Dataset entries:
---
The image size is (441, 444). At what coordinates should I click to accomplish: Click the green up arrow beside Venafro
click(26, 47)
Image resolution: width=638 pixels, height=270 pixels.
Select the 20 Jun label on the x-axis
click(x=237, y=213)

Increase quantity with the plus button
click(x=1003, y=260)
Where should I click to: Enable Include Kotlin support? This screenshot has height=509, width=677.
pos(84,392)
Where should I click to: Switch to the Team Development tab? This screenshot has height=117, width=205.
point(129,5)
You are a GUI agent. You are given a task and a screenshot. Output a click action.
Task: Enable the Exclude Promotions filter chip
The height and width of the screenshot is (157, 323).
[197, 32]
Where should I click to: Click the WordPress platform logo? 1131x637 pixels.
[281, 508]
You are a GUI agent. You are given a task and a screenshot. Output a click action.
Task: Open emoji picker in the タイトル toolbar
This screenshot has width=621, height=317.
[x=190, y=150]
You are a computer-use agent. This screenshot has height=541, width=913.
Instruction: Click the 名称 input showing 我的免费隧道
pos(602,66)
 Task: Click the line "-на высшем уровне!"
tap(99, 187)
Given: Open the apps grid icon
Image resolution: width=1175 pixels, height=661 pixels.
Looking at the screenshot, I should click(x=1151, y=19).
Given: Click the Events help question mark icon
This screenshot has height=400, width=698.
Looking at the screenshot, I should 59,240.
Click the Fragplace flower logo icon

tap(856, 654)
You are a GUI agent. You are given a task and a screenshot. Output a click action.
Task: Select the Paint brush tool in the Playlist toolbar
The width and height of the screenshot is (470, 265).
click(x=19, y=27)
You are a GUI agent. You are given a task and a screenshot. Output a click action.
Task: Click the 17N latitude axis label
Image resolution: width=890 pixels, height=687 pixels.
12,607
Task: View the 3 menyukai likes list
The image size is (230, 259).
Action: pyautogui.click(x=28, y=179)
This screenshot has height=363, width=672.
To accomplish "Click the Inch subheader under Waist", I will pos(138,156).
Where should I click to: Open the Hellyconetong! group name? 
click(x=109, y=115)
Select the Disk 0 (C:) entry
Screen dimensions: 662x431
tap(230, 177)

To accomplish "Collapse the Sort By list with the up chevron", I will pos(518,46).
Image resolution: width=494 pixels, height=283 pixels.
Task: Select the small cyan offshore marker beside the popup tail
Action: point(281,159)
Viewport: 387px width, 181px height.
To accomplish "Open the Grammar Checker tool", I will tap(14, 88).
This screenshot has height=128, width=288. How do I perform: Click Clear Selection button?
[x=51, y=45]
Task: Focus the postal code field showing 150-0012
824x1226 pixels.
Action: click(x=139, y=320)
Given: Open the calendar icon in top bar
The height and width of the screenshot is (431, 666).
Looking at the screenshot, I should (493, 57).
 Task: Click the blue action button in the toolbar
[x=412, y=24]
---
■ YOUR INSTRUCTIONS: Each record shown above is to be given again exactly.

■ RESPONSE TO THIS TASK:
The image size is (441, 444). At what coordinates should I click to accomplish: Click the green up arrow beside Venafro
click(26, 47)
Image resolution: width=638 pixels, height=270 pixels.
Select the 20 Jun label on the x-axis
click(x=237, y=213)

Increase quantity with the plus button
click(x=1003, y=260)
Where should I click to: Enable Include Kotlin support? This screenshot has height=509, width=677.
pos(84,392)
Where should I click to: Switch to the Team Development tab? This screenshot has height=117, width=205.
point(129,5)
You are a GUI agent. You are given a task and a screenshot. Output a click action.
Task: Enable the Exclude Promotions filter chip
The height and width of the screenshot is (157, 323).
[197, 32]
Where should I click to: Click the WordPress platform logo? 1131x637 pixels.
[281, 508]
You are a GUI agent. You are given a task and a screenshot. Output a click action.
Task: Open emoji picker in the タイトル toolbar
This screenshot has width=621, height=317.
[x=190, y=150]
You are a computer-use agent. This screenshot has height=541, width=913.
Instruction: Click the 名称 input showing 我的免费隧道
pos(602,66)
 Task: Click the line "-на высшем уровне!"
tap(99, 187)
Given: Open the apps grid icon
Image resolution: width=1175 pixels, height=661 pixels.
Looking at the screenshot, I should click(x=1151, y=19).
Given: Click the Events help question mark icon
This screenshot has height=400, width=698.
Looking at the screenshot, I should 59,240.
Click the Fragplace flower logo icon

tap(856, 654)
You are a GUI agent. You are given a task and a screenshot. Output a click action.
Task: Select the Paint brush tool in the Playlist toolbar
The width and height of the screenshot is (470, 265).
click(x=19, y=27)
You are a GUI agent. You are given a task and a screenshot. Output a click action.
Task: Click the 17N latitude axis label
Image resolution: width=890 pixels, height=687 pixels.
12,607
Task: View the 3 menyukai likes list
The image size is (230, 259).
Action: pyautogui.click(x=28, y=179)
This screenshot has height=363, width=672.
To accomplish "Click the Inch subheader under Waist", I will pos(138,156).
Where should I click to: Open the Hellyconetong! group name? 
click(x=109, y=115)
Select the Disk 0 (C:) entry
Screen dimensions: 662x431
tap(230, 177)

To accomplish "Collapse the Sort By list with the up chevron", I will pos(518,46).
Image resolution: width=494 pixels, height=283 pixels.
Task: Select the small cyan offshore marker beside the popup tail
Action: point(281,159)
Viewport: 387px width, 181px height.
To accomplish "Open the Grammar Checker tool", I will tap(14, 88).
This screenshot has height=128, width=288. How do I perform: Click Clear Selection button?
[x=51, y=45]
Task: Focus the postal code field showing 150-0012
824x1226 pixels.
Action: click(x=139, y=320)
Given: Open the calendar icon in top bar
The height and width of the screenshot is (431, 666).
Looking at the screenshot, I should (493, 57).
 Task: Click the blue action button in the toolbar
[x=412, y=24]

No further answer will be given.